Double entries (A and AAA) in query log

I have setup pi-hole and unbound on a Debian VM and configured according to the guide available on the pi-hole website. Everything is running fine but I am curious about the double entries in the log.

I have setup two customer DNS for IPv4 and IPv6 for unbound forward:
Custom DNS 1: 127.0.0.1#5353
Custom DNS 3: ::1#5353

For nearly every query I get an A and an AAA entry in the log, e.g.:
15:22:07 dnsmasq[66215]: query[AAAA] fonts.gstatic.com from 192.168.1.23
15:22:07 dnsmasq[66215]: query[A] fonts.gstatic.com from 192.168.1.23

So from this it looks like for every request is send to the IPv4 and IPv6 DNS servers.
This is probably expected behaviour as you can’t tell from the hostname.

Just wanted to make sure I don’t have misconfigured something. Thanks!

You have not misconfigured anything.

Ok. Great thank you!

Am I right in the assumption that the second DNS entry for ::1#5353 is actually not needed? It seems the local unbound server resolves IPv6 addresses anyway even if the request is send to 127.0.0.1#5353.

Also it looks it looks like the custom DNS are following the same rules as the normal DNS (keep the same server until failure or timeout) anyway so it’s irrelevant if the DNS query to unbound comes through 127.0.0.1#5353 or ::1#5353. Is that right?

dig +short @127.0.0.1 -p 5353 pi-hole.net

dig +short @::1 -p 5353 pi-hole.net

Both commands give me the same output:

$ dig +short @127.0.0.1 -p 5353 pi-hole.net
206.189.252.21

$ dig +short @::1 -p 5353 pi-hole.net
206.189.252.21

Did that answer the question ?

That’s what I am not sure because a:

*$nslookup pi-hole.net*
*Server: 127.0.0.1*
*Address: 127.0.0.1#53*
*Non-authoritative answer:*
*Name: pi-hole.net*
*Address: 206.189.252.21*
*Name: pi-hole.net*
*Address: 2604:a880:400:d0::1071:1*

tells me that pi-hole.net has a IPv4 and a IPv6 address.

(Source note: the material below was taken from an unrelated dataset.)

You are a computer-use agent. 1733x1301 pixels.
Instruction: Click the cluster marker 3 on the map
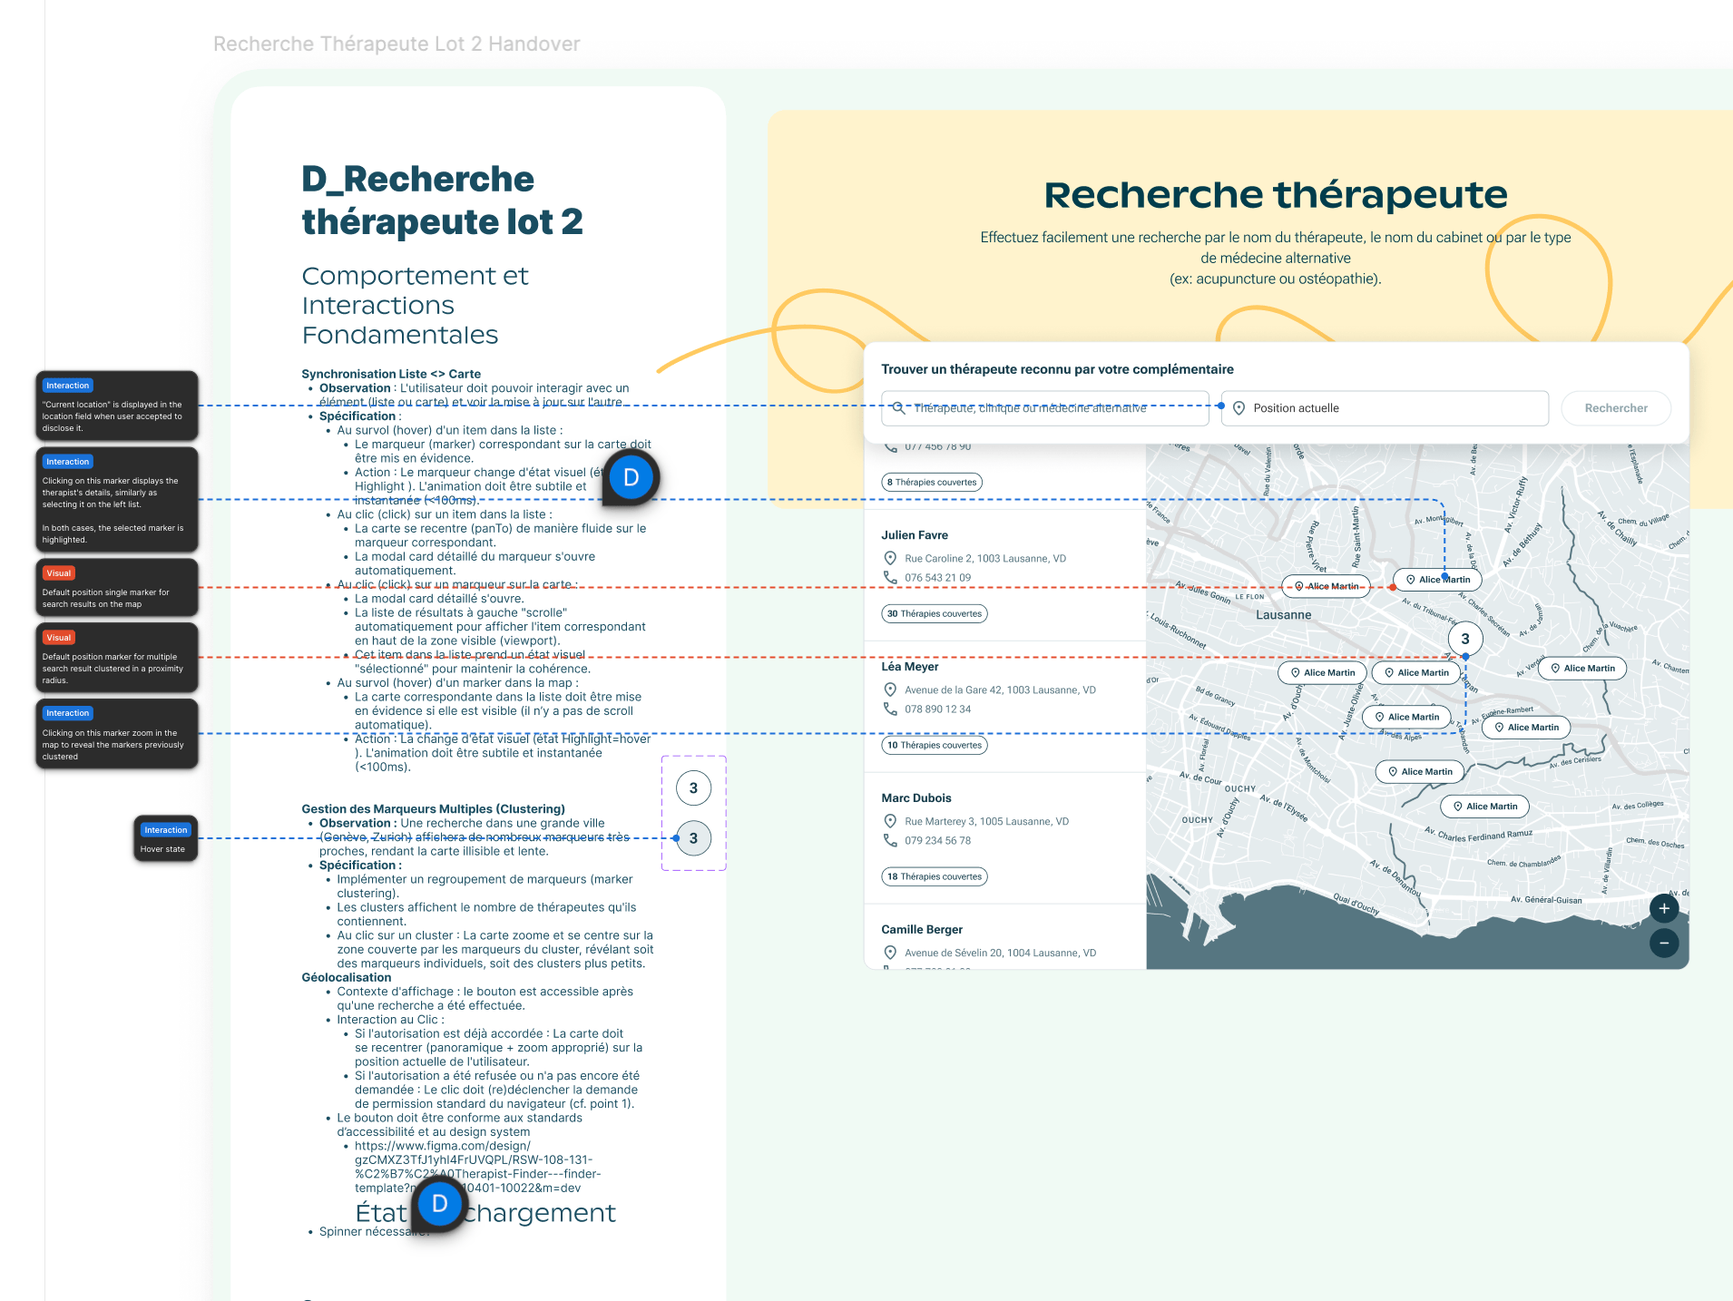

Hence if I do a name resolution via ::1 I"d expect the IPv6 address will be returned and not the IPv4. So that’s why I am a bit confused.

dig +short @127.0.0.1 -p 5353 a pi-hole.net

dig +short @127.0.0.1 -p 5353 aaaa pi-hole.net

dig +short @::1 -p 5353 a pi-hole.net

dig +short @::1 -p 5353 aaaa pi-hole.net

Okay got it. Thank you very much for your time to explain this to me.

1 Like

IPv6 DNS queries can be answered by IPv4.

Yep. What misled me is that when use the large DNS resolver like Cloudflare they have a different servers addresses for IPv4 and IPv6. Of course they probably have different dedicated server (clusters) which are configured to only do either IPv4 or IPv6. For my little home setup it’s just one and the same unbound doing both hence it doesn’t matter how you reach it. A little mental hurdle I had to get over to understand.

Thanks you!

This topic was automatically closed 21 days after the last reply. New replies are no longer allowed.